Provided material:
____

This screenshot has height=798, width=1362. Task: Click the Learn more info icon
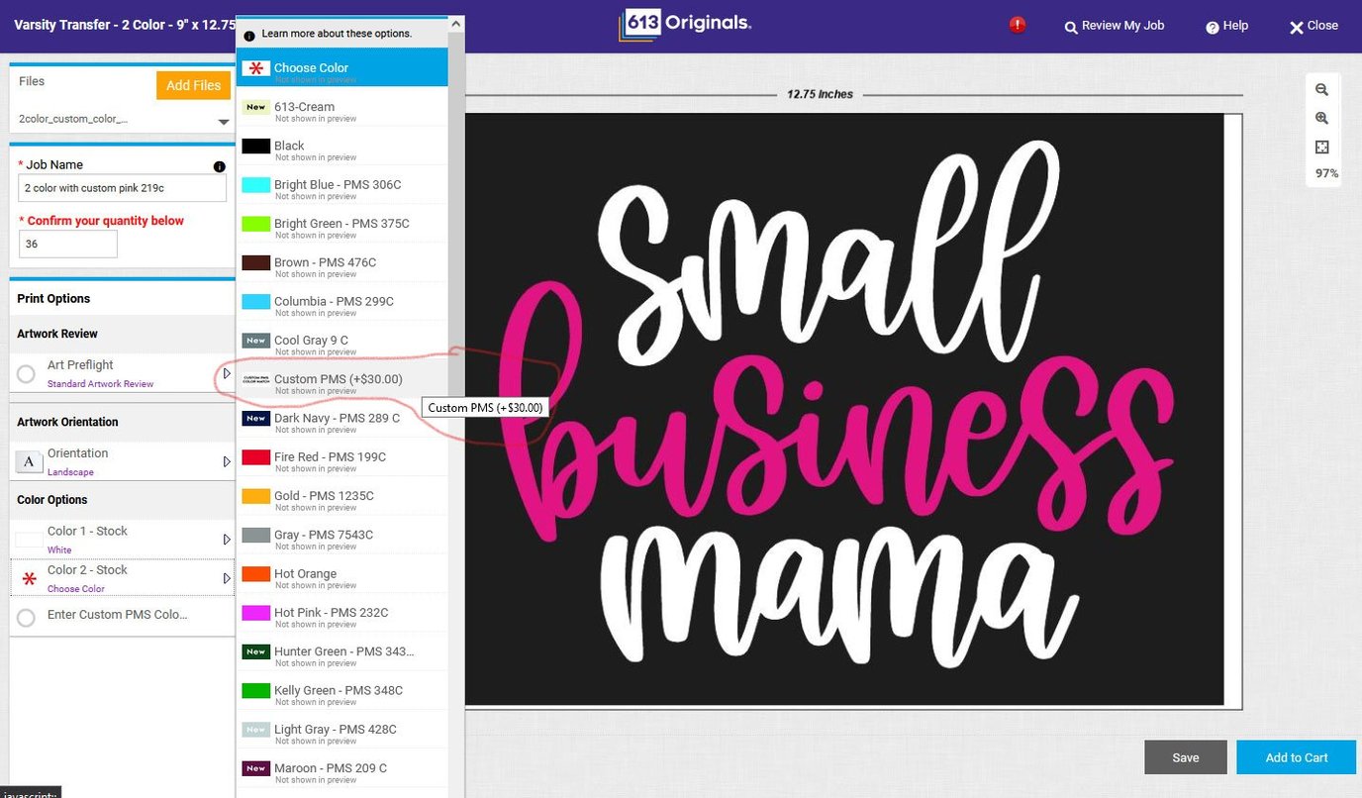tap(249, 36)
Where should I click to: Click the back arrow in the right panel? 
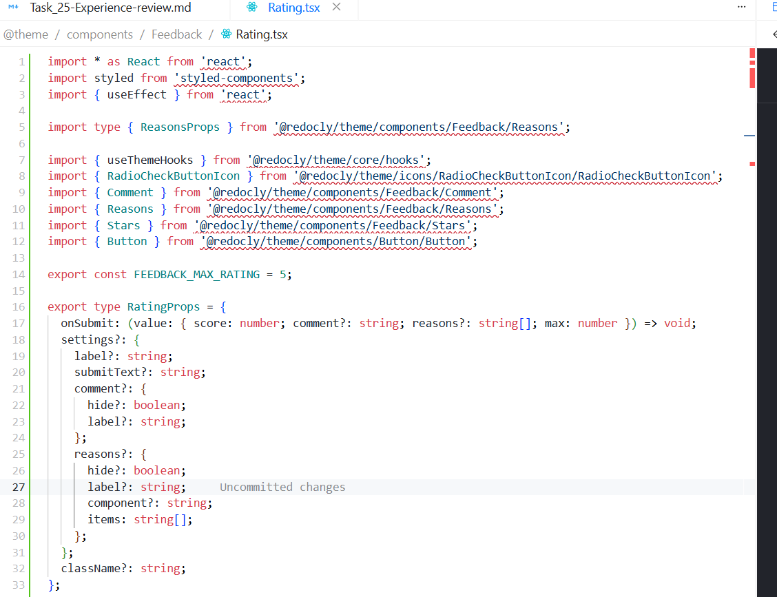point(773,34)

____

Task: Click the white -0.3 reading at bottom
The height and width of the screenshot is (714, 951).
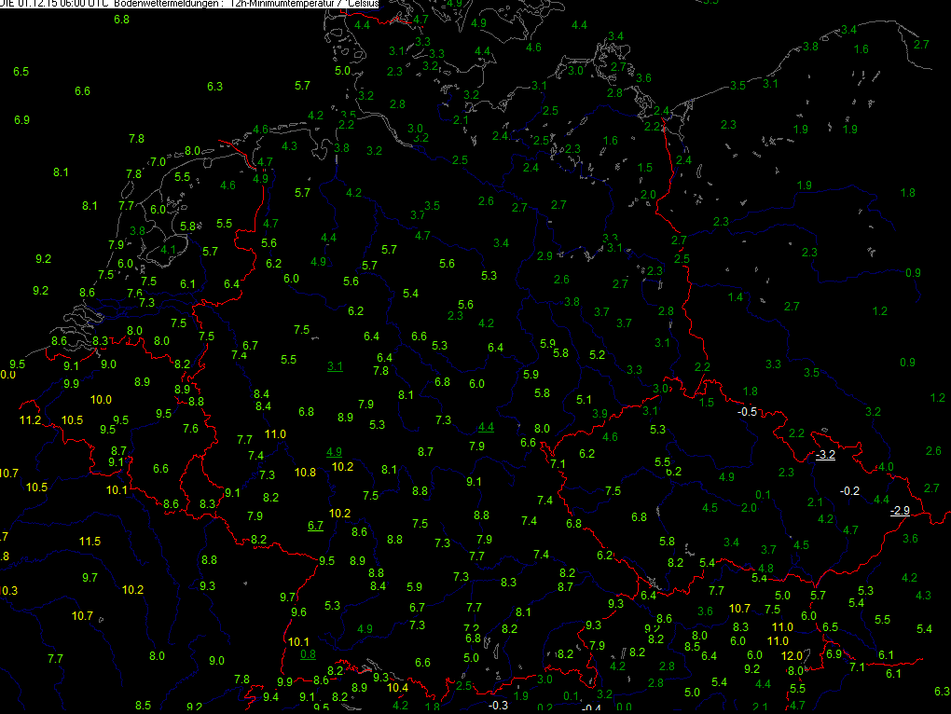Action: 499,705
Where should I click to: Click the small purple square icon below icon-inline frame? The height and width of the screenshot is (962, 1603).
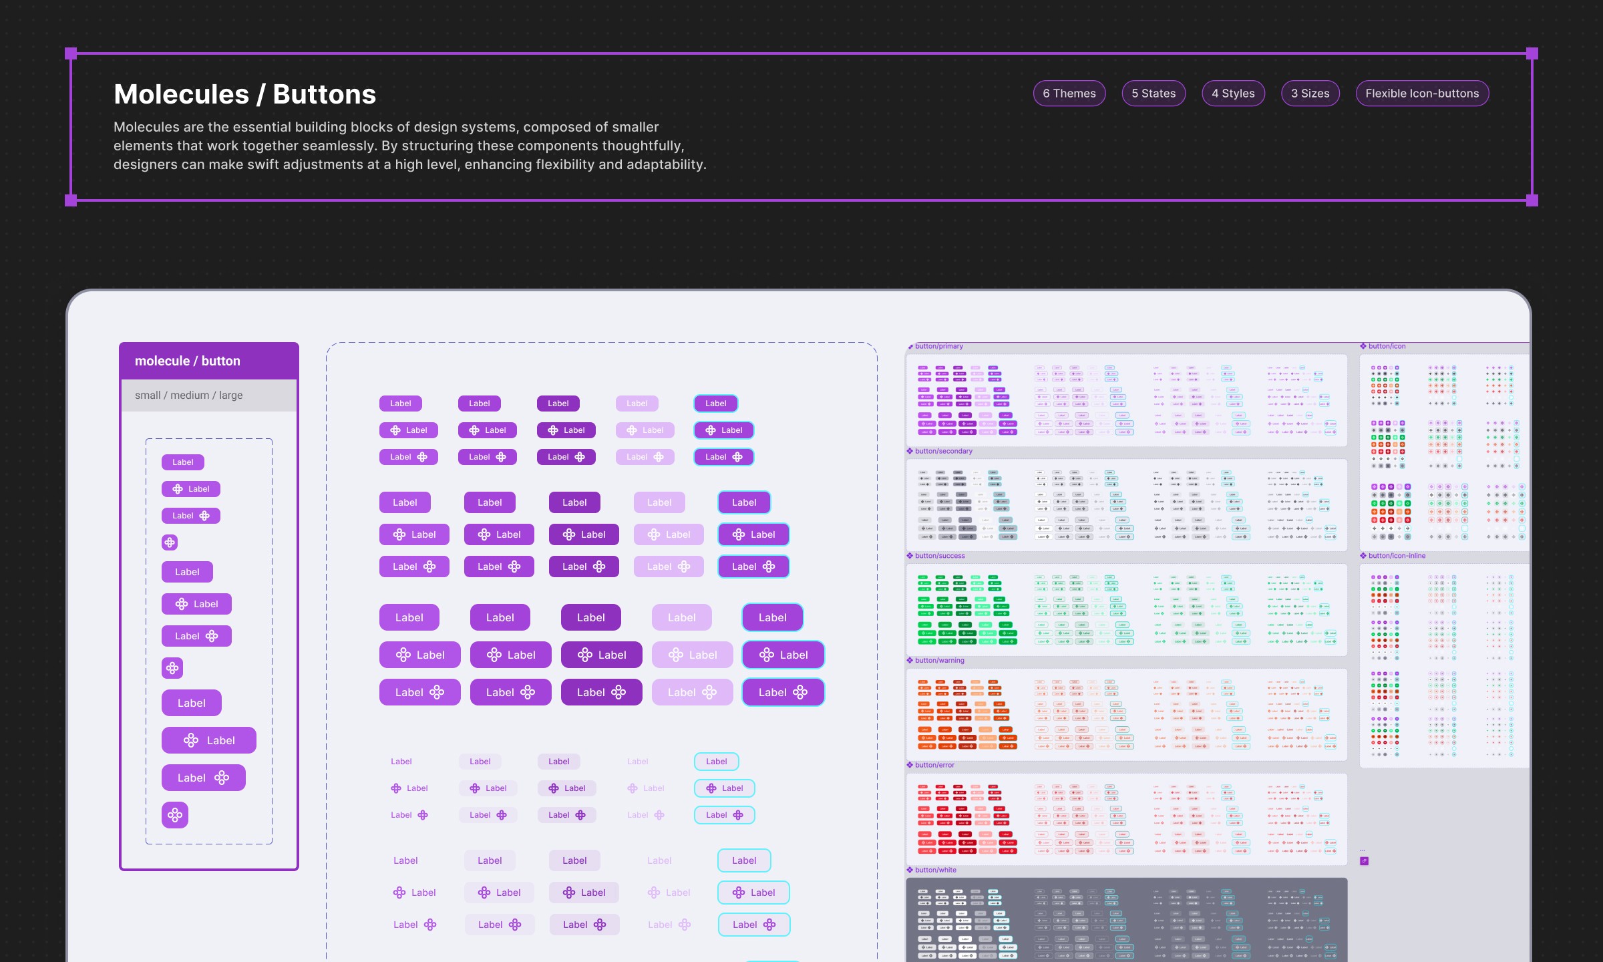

____

Exercise: Repeat the rows starting at the line that contains "Task: Click the white -0.3 reading at bottom" and ending after the line that contains "Where should I click to: Click the small". Leave the pictures out.

Solution for this task:
Task: Click the white -0.3 reading at bottom
The height and width of the screenshot is (714, 951).
Action: 499,705
Where should I click to: Click the small purple square icon below icon-inline frame? The height and width of the screenshot is (962, 1603).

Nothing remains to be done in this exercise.